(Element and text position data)
+ + + + + + +

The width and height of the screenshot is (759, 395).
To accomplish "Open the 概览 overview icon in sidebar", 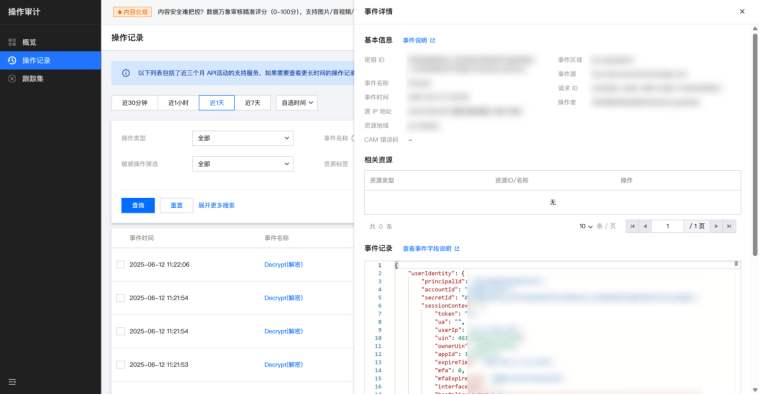I will (x=12, y=42).
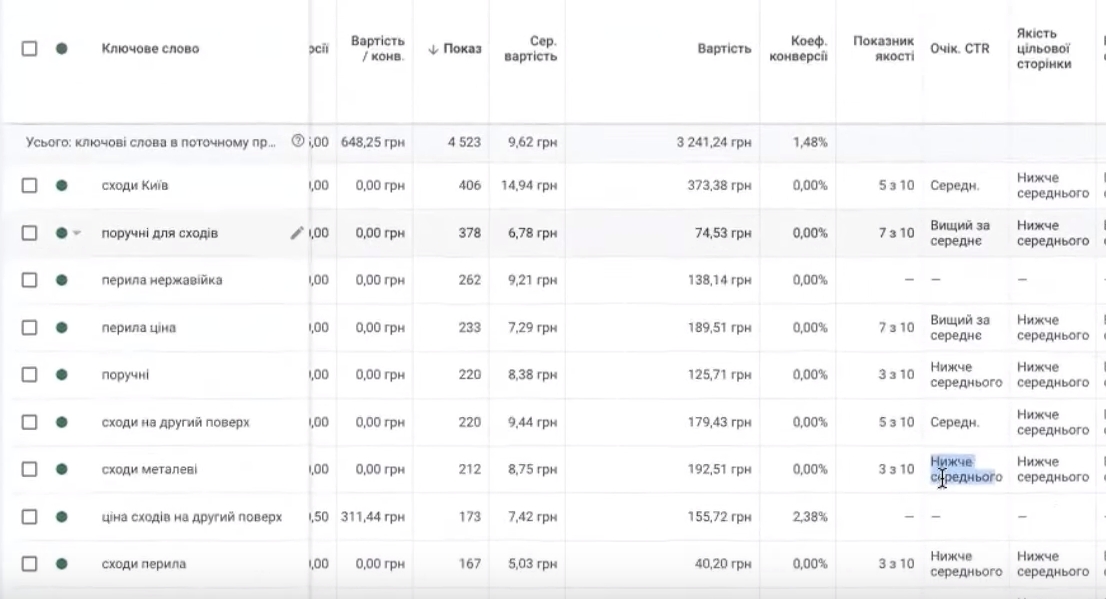Click the green status dot for перила нержавійка
The width and height of the screenshot is (1106, 599).
tap(61, 280)
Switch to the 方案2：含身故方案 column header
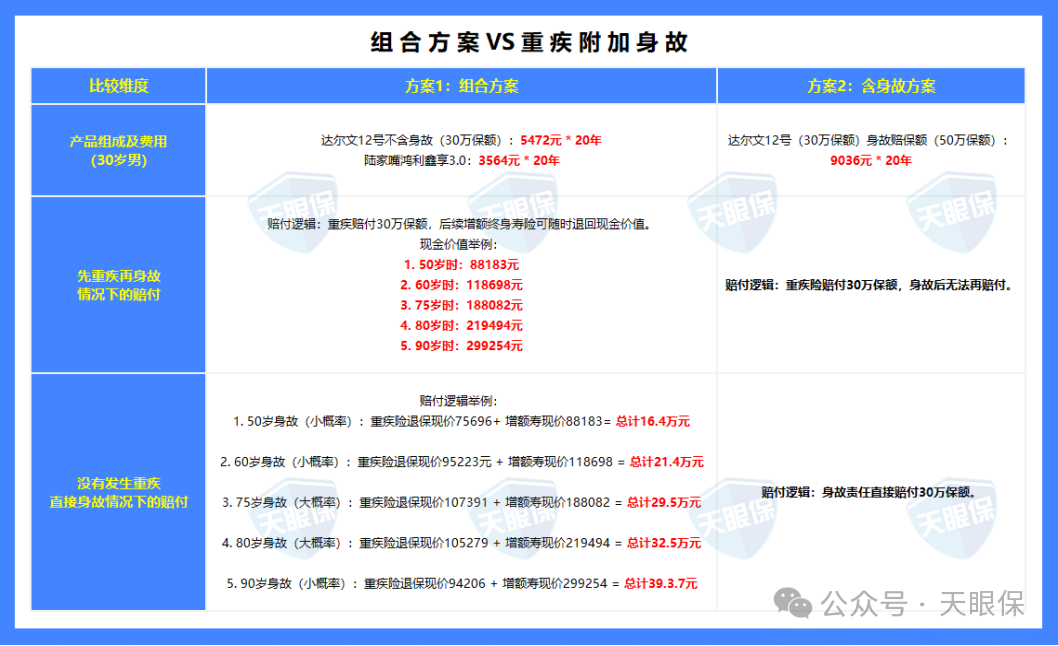 pos(871,86)
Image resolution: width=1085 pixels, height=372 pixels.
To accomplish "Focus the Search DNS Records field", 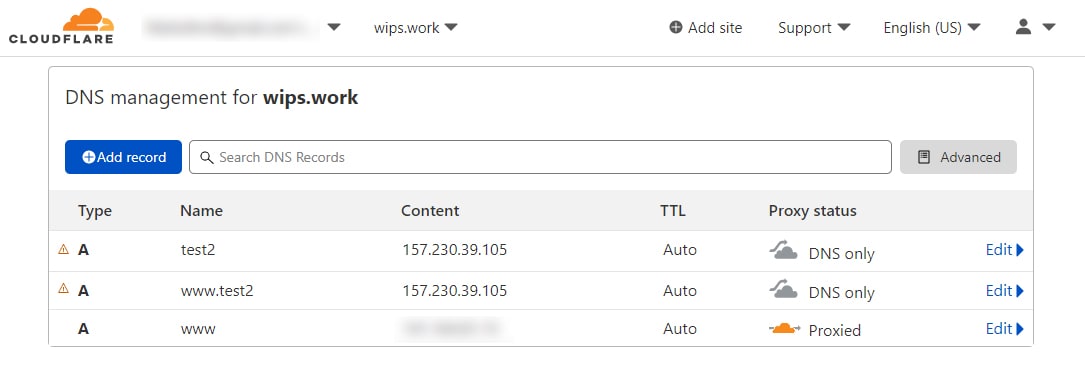I will [x=540, y=157].
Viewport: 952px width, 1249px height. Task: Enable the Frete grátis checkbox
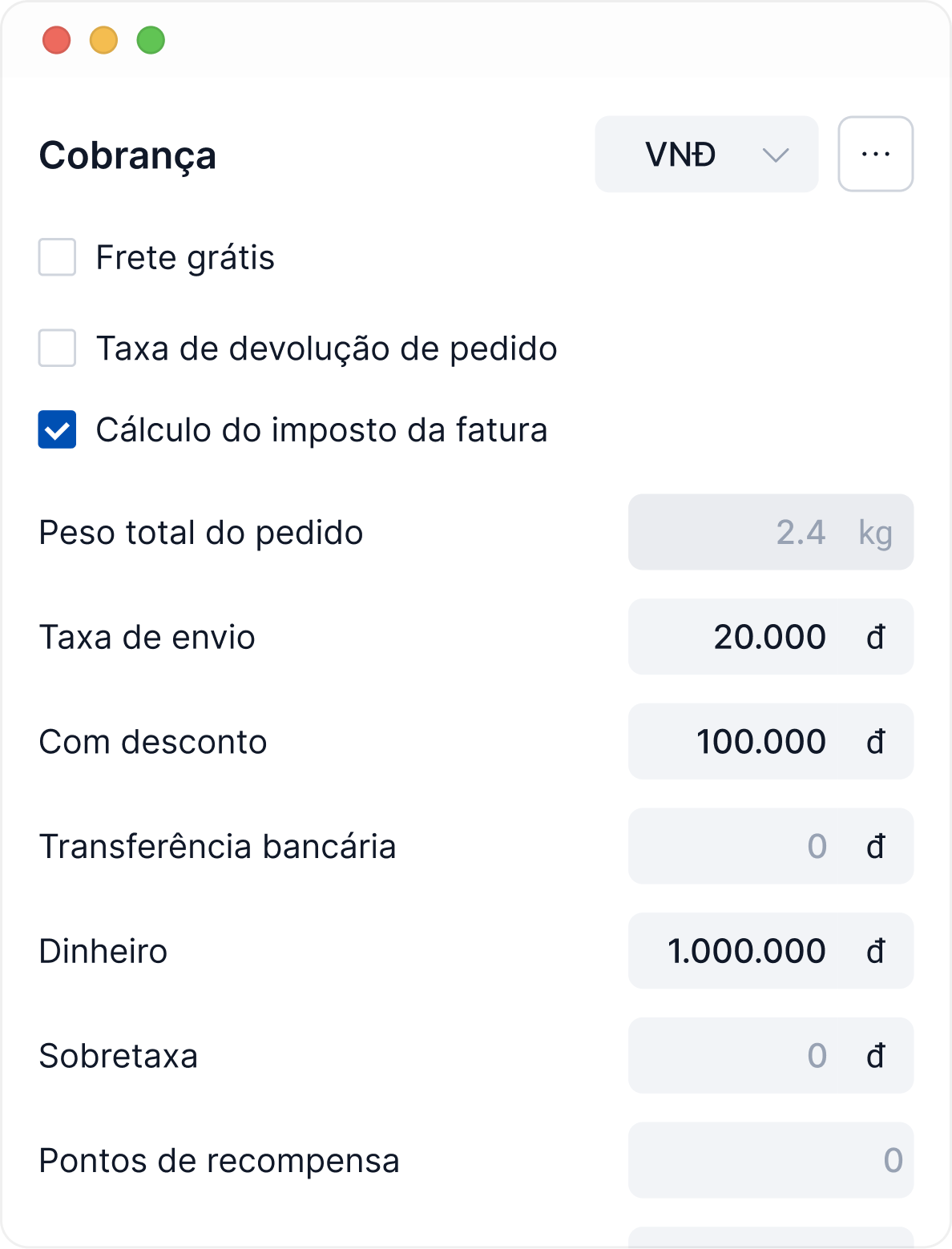click(x=58, y=257)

+ + + + + + +

• WHAT TO WORK ON: Rewrite as a Markdown table with columns "Row" and "Line" the items starting with the line that contains "Viewport: 952px width, 1249px" and going on through the end of the items, leaving out blank lines and all pictures.

• RESPONSE:
| Row | Line |
|---|---|
| 1 | Viewport: 952px width, 1249px height. Task: Enable the Frete grátis checkbox |
| 2 | click(x=58, y=257) |